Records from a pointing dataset
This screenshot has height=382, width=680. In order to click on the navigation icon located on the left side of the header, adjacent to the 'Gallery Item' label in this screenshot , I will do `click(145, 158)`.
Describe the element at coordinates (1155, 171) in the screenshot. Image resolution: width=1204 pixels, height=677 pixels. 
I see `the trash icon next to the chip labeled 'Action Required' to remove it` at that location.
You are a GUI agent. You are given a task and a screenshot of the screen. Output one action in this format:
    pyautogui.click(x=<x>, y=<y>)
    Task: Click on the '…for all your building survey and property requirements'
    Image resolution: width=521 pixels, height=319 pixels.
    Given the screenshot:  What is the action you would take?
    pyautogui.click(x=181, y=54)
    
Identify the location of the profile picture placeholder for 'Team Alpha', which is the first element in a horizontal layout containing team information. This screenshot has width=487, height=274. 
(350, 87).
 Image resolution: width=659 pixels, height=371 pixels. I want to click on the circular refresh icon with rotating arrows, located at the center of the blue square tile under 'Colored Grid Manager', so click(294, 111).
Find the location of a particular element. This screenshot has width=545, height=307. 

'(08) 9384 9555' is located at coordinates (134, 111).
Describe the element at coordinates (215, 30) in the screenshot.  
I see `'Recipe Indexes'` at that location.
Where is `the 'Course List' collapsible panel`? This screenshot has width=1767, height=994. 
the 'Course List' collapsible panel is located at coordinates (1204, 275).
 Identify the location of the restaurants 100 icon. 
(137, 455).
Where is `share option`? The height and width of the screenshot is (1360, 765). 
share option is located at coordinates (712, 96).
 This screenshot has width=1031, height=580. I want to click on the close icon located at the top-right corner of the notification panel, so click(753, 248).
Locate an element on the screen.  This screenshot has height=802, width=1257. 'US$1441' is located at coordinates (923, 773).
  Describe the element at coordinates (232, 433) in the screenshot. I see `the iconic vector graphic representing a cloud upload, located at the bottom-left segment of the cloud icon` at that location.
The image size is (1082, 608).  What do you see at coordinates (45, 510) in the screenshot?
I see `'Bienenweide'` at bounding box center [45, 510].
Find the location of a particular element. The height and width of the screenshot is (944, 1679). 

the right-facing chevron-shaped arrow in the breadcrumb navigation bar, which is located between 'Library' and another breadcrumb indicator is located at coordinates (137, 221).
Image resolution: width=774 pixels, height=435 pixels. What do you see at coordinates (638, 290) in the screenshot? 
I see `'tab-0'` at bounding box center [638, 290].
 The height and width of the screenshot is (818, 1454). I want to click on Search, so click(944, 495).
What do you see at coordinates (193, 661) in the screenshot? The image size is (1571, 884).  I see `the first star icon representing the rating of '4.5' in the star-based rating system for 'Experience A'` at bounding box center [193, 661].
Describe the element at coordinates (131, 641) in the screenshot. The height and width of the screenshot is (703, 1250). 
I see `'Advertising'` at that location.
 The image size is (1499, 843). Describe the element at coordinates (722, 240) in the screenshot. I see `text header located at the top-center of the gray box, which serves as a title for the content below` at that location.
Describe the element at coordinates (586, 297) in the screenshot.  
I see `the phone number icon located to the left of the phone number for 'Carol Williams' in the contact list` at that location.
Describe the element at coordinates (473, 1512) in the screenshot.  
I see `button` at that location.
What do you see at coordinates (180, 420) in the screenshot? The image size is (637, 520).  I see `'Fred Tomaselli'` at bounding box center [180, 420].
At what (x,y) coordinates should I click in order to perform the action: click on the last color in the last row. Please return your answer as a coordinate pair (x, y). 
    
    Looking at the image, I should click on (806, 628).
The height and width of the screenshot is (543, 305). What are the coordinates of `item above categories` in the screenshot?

* [Task goal]: Print every line of these records again with no changes at all.

* [Answer for this exercise]:
This screenshot has height=382, width=680. In order to click on the navigation icon located on the left side of the header, adjacent to the 'Gallery Item' label in this screenshot , I will do `click(145, 158)`.
Describe the element at coordinates (1155, 171) in the screenshot. Image resolution: width=1204 pixels, height=677 pixels. 
I see `the trash icon next to the chip labeled 'Action Required' to remove it` at that location.
You are a GUI agent. You are given a task and a screenshot of the screen. Output one action in this format:
    pyautogui.click(x=<x>, y=<y>)
    Task: Click on the '…for all your building survey and property requirements'
    Image resolution: width=521 pixels, height=319 pixels.
    Given the screenshot:  What is the action you would take?
    pyautogui.click(x=181, y=54)
    
Identify the location of the profile picture placeholder for 'Team Alpha', which is the first element in a horizontal layout containing team information. This screenshot has width=487, height=274. 
(350, 87).
 Image resolution: width=659 pixels, height=371 pixels. I want to click on the circular refresh icon with rotating arrows, located at the center of the blue square tile under 'Colored Grid Manager', so click(294, 111).
Find the location of a particular element. This screenshot has width=545, height=307. 

'(08) 9384 9555' is located at coordinates (134, 111).
Describe the element at coordinates (215, 30) in the screenshot.  
I see `'Recipe Indexes'` at that location.
Where is `the 'Course List' collapsible panel`? This screenshot has width=1767, height=994. 
the 'Course List' collapsible panel is located at coordinates (1204, 275).
 Identify the location of the restaurants 100 icon. 
(137, 455).
Where is `share option`? The height and width of the screenshot is (1360, 765). 
share option is located at coordinates (712, 96).
 This screenshot has width=1031, height=580. I want to click on the close icon located at the top-right corner of the notification panel, so click(753, 248).
Locate an element on the screen.  This screenshot has height=802, width=1257. 'US$1441' is located at coordinates (923, 773).
  Describe the element at coordinates (232, 433) in the screenshot. I see `the iconic vector graphic representing a cloud upload, located at the bottom-left segment of the cloud icon` at that location.
The image size is (1082, 608).  What do you see at coordinates (45, 510) in the screenshot?
I see `'Bienenweide'` at bounding box center [45, 510].
Find the location of a particular element. The height and width of the screenshot is (944, 1679). 

the right-facing chevron-shaped arrow in the breadcrumb navigation bar, which is located between 'Library' and another breadcrumb indicator is located at coordinates (137, 221).
Image resolution: width=774 pixels, height=435 pixels. What do you see at coordinates (638, 290) in the screenshot? 
I see `'tab-0'` at bounding box center [638, 290].
 The height and width of the screenshot is (818, 1454). I want to click on Search, so click(944, 495).
What do you see at coordinates (193, 661) in the screenshot? The image size is (1571, 884).  I see `the first star icon representing the rating of '4.5' in the star-based rating system for 'Experience A'` at bounding box center [193, 661].
Describe the element at coordinates (131, 641) in the screenshot. The height and width of the screenshot is (703, 1250). 
I see `'Advertising'` at that location.
 The image size is (1499, 843). Describe the element at coordinates (722, 240) in the screenshot. I see `text header located at the top-center of the gray box, which serves as a title for the content below` at that location.
Describe the element at coordinates (586, 297) in the screenshot.  
I see `the phone number icon located to the left of the phone number for 'Carol Williams' in the contact list` at that location.
Describe the element at coordinates (473, 1512) in the screenshot.  
I see `button` at that location.
What do you see at coordinates (180, 420) in the screenshot? The image size is (637, 520).  I see `'Fred Tomaselli'` at bounding box center [180, 420].
At what (x,y) coordinates should I click in order to perform the action: click on the last color in the last row. Please return your answer as a coordinate pair (x, y). 
    
    Looking at the image, I should click on (806, 628).
The height and width of the screenshot is (543, 305). What are the coordinates of `item above categories` in the screenshot?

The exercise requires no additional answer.